§ **Short task 1**: Reproduce the space-travel passage from "Mars is not" up to and including "to go anywhere.".
§ **Short task 2**:
Answer these questions about the space-travel passage:
(a) What gravity loss does it give for the Apollo LEM?
(b) What does it call important to do?
(c) What does it say you must do in space to go anywhere?
§ **Short task 3**: Continue the space-travel passage from where it stops.

Better an ambitious timeline than no timeline at all.
We know it’s not going to happen, but at least someone is thinking about it. It’s important to dream.
“However, there’s a school of spacefaring thought that suggests colonizing the surface of another planet — any planet — is more trouble than it’s worth.”
Mars is not much trouble. And even Earth is not much trouble if we enough space traffic, which justified infrastructure which could be stuff in Mag Lev or beamed power to which add delta-v to chemical rockets and reduce gravity loss.
Mars has fairly low gravity loss, and with Apollo LEM the gravity lose was 100 m/s. And Moon certainly doesn’t need chemical rockets to leave and land on it’s surface.
And Space is big. In space you have to travel fast to go anywhere.

§ **Word and element location data**:
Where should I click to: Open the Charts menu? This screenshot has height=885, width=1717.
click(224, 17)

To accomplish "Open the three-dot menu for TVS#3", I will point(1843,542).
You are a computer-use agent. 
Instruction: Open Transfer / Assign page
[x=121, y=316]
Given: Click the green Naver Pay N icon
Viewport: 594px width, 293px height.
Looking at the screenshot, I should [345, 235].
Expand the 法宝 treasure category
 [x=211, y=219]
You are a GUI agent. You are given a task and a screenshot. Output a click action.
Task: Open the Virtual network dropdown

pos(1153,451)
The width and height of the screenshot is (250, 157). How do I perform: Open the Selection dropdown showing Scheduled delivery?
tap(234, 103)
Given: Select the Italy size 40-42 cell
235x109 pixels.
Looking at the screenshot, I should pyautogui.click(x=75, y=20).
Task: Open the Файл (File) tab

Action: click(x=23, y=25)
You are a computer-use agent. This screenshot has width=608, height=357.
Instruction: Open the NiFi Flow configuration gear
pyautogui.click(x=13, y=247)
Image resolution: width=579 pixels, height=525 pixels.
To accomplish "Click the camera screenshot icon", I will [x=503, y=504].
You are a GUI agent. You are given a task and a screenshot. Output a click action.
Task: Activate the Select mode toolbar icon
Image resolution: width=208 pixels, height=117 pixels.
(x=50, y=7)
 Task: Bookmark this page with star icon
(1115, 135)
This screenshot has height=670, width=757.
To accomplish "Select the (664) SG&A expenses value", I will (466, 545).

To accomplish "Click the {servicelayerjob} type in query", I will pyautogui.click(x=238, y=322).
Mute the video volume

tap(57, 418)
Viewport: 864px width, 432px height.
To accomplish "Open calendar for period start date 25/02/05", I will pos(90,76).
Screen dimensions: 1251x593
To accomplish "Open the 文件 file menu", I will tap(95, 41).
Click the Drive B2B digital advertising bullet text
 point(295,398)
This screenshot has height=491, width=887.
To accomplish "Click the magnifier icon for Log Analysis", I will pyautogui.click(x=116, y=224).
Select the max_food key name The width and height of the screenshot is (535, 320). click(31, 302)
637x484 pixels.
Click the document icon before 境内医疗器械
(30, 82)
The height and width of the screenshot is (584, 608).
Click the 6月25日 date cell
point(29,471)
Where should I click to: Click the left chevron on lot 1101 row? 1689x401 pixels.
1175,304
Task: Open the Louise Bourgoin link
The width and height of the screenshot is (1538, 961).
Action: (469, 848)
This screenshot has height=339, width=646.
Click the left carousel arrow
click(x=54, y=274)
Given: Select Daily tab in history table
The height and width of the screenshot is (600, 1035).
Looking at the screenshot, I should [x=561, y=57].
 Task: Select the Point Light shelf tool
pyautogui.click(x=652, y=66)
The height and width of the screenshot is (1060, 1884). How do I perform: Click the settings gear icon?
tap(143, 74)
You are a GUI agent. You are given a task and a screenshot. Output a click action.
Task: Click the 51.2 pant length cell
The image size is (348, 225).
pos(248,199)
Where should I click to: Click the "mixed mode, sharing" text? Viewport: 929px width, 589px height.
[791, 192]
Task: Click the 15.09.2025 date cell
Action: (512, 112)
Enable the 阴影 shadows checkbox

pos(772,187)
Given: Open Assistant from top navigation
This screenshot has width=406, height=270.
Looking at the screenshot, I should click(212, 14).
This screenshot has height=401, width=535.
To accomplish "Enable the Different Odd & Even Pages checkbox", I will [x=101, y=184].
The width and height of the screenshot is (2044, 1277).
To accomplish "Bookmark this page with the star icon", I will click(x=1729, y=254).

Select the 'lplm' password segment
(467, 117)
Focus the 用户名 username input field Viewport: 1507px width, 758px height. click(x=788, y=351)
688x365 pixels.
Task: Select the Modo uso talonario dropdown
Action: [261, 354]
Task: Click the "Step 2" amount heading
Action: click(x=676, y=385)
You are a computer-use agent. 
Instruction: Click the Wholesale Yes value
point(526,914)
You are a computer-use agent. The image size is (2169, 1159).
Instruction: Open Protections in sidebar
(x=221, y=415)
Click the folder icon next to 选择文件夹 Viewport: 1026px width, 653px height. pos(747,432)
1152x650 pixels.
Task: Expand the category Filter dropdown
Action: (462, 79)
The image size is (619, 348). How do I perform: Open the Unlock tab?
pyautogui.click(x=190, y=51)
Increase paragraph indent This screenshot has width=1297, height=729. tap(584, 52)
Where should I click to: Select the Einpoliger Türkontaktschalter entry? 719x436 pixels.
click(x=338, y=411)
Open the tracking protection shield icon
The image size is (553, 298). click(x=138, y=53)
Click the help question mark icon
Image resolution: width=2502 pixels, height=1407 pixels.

§ **Task result 1**:
Mars is not much trouble. And even Earth is not much trouble if we enough space traffic, which justified infrastructure which could be stuff in Mag Lev or beamed power to which add delta-v to chemical rockets and reduce gravity loss.
Mars has fairly low gravity loss, and with Apollo LEM the gravity lose was 100 m/s. And Moon certainly doesn’t need chemical rockets to leave and land on it’s surface.
And Space is big. In space you have to travel fast to go anywhere.

§ **Task result 2**:
(a) 100 m/s
(b) To dream
(c) Travel fast

§ **Task result 3**:
A problem with L-5 colony is one will have impose some extremely low speed limit like say 500 m/s [1,116 mph] with say 200 km of it’s boundary [and considering politics it might be lowered to 100 m/s. On Mars surface “cars”, might speed limit of 500 m/s. But probably sub-orbital travel would be way to get around- so speed is how far you going, and since Mars has lower gravity, rather than 1 hr or less anywhere {as on Earth} it could be closer to around 2 hrs or less on Mars. And Moon similar from pole to pole.
In future one going to use Venus orbit to get to Mars, it has more windows, and it’s a shorter distance to Mars {or Ceres} as compared to from Earth.
The time to get to Mars from Earth is problem in regards to Mars- unless using a lot delta-v, it takes about 3 months in express travel to Mars. And from Venus to Mars in 3 months takes less delta-v as from Earth- plus on has more launch windows.
With Ceres, one one will have to use Venus, to start such human settlement on Ceres, and still going much longer than than getting Mars.
So, if have say less than 1 million people living on Mars, Mars will use Venus, and with such infrastructure in place, one could have settlement on Ceres, and it seems one will tend to use nuclear rocket, even when have a lot nuclear rocket available, one is still going to a lot chemical rockets. And you will have hybrid rockets.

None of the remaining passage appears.